L’envoyé piémontais sortit tout confus de la présence du Souverain-Pontife. Le même jour il fut témoin d’une scène qui a dû le convaincre, s’il n’en était pas déjà convaincu, de l’inanité des accusations de ceux qui prétendaient que le peuple romain, le vrai peuple romain, ne voulait plus du Pape. C’était à l’occasion de l’ouverture d’une fontaine publique que Pie IX avait fait construire sur la place des Thermes. Le Saint-Père voulut assister à cette cérémonie et il fut l’objet d’une ovation immense. Le 11 septembre, le Pape écrivit à Victor-Emmanuel la réponse suivante :

“Sire, le comte Ponza di San-Martino m’a remis une lettre qu’il a plu à votre Majesté de m’adresser ; mais elle n’est pas digne d’un fils affectueux qui se fait gloire de professer la foi catholique et s’honore d’une loyauté royale. Je n’entrerai pas dans les détails de la lettre même, pour ne pas renouveler la douleur qu’une première lecture m’a causée. Je bénis Dieu qui a souffert que votre Majesté comblât d’amertume la dernière période de ma vie. Au reste, je ne puis admettre les demandes que vous exprimez dans votre lettre, ni me rallier aux principes qu’elle renferme. J’invoque de nouveau Dieu et je remets entre ses mains ma propre cause qui est entièrement la sienne. Je le prie d’accorder des grâces abondantes à votre Majesté, de la délivrer de tout péril, et de lui faire part des miséricordes dont elle a besoin.”

Sans même attendre la réponse du Saint-Père, le roi de Piémont ordonna à ses troupes de marcher sur Rome. Le 11 septembre, une armée de 60, 000 hommes franchit la frontière et investit la capitale du monde, le 19. Le général de cette armée impie était un prêtre apostat, Cadorna ; le chef et l’armée étaient dignes l’un de l’autre. Cadorna aurait voulu entrer dans Rome sans coup férir, mais Pie IX demeura ferme et ordonna au général Kanzler de résister, mais uniquement dans le but de constater la violence. “Dans un moment où l’Europe entière déplore les très-nombreuses victimes d’une guerre entre deux puissantes nations, dit-il, on ne pourra jamais dire que le vicaire de Jésus-Christ, quoique assailli, ait consenti à une grande effusion de sang.”

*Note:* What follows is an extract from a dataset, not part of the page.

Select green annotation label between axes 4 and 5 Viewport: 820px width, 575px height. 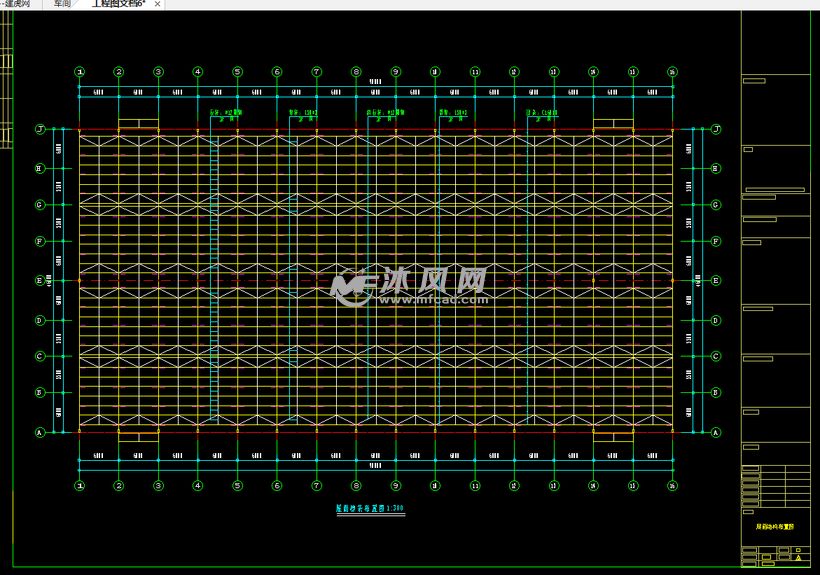[x=226, y=113]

Après avoir donné ces ordres, Pie IX se rendit à la basilique de Latran et de là à la chapelle de la Scala Santa, ou Saint Escalier, où est conservé l’escalier que Jésus monta dans la maison de Pilate. Malgré son âge avancé, il gravit les cent vingt-sept marches à genoux, et se prosternant devant l’autel, il fit à haute voix une prière sublime qui émut jusqu’aux larmes les spectateurs de cette scène. “Pardon à mon peuple, qui est le tien, s’écriait le doux vieillard ; et s’il faut une victime, oh ! mon Dieu, prends ton indigne serviteur, ton indigne représentant ! n’ai-je pas assez vécu ? Pitié mon Dieu, pitié je t’en prie, et quoi qu’il arrive, que ta sainte volonté soit faite.”

Puis, ayant béni une dernière fois la poignée de soldats qui le défendait et le peuple qui l’acclamait, Pie IX prit le chemin du Vatican. La ville de Rome[2] ne le revit plus jamais.


  1. Note de M. Gramont, du 31 juillet, à M. de Banneville.
  2. Le Vatican est situé dans la cité léonine, faubourg de Rome qui doit son nom au Pape Léon IV.